The race was all but decided in the final gubernatorial debate two weeks ago, when McBride, whose good-old-boy image was expected to win conservative votes in north Florida, came off looking and sounding instead like a Bubba caught in the headlights. What's more, although the national Democratic party had promised to throw epic resources into the Florida race, the Bush campaign's $30 million fund was able to outspend McBride by as much as 4 to 1. "The Republican war chest just buried us in soft money," said McBride campaign strategist Stephen Fox.

Not even a last-ditch campaign push across the state by Jesse Jackson and former President Bill Clinton could galvanize enough of the Democratic base to save McBride.
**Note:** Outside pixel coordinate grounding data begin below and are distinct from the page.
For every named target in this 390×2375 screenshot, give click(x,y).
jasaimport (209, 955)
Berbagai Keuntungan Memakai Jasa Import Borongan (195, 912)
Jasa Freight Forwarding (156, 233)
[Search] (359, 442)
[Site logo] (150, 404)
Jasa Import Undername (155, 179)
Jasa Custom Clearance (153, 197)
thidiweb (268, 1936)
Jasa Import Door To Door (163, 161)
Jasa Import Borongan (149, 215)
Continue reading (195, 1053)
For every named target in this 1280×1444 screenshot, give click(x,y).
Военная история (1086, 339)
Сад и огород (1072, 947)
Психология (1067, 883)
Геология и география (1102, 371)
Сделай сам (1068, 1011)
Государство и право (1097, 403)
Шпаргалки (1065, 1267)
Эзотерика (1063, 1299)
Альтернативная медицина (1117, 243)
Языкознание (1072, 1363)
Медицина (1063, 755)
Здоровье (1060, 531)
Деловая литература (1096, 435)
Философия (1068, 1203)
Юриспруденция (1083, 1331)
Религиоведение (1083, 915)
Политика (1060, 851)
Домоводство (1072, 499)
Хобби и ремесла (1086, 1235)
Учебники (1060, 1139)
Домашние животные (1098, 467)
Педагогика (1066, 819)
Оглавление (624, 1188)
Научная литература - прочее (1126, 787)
The campaign even rallied around hundreds of detaine Haitian refugees in Miami last week in a not-so-subtle effort to raise the kind of massive black voter turnout that helped Al Gore run neck-and-neck with George W. Bush in Florida two years ago.

And yet, in losing, McBride may have scored one victory over Jeb. After conceding the election , he insisted that his education-centric campaign had at least "moved [Florida's] agenda to the right place" — and he seemed to be borne out as a ballot initiative mandating limits on Florida school class sizes, a measure Jeb opposed as too expensive, seemed headed toward a narrow victory.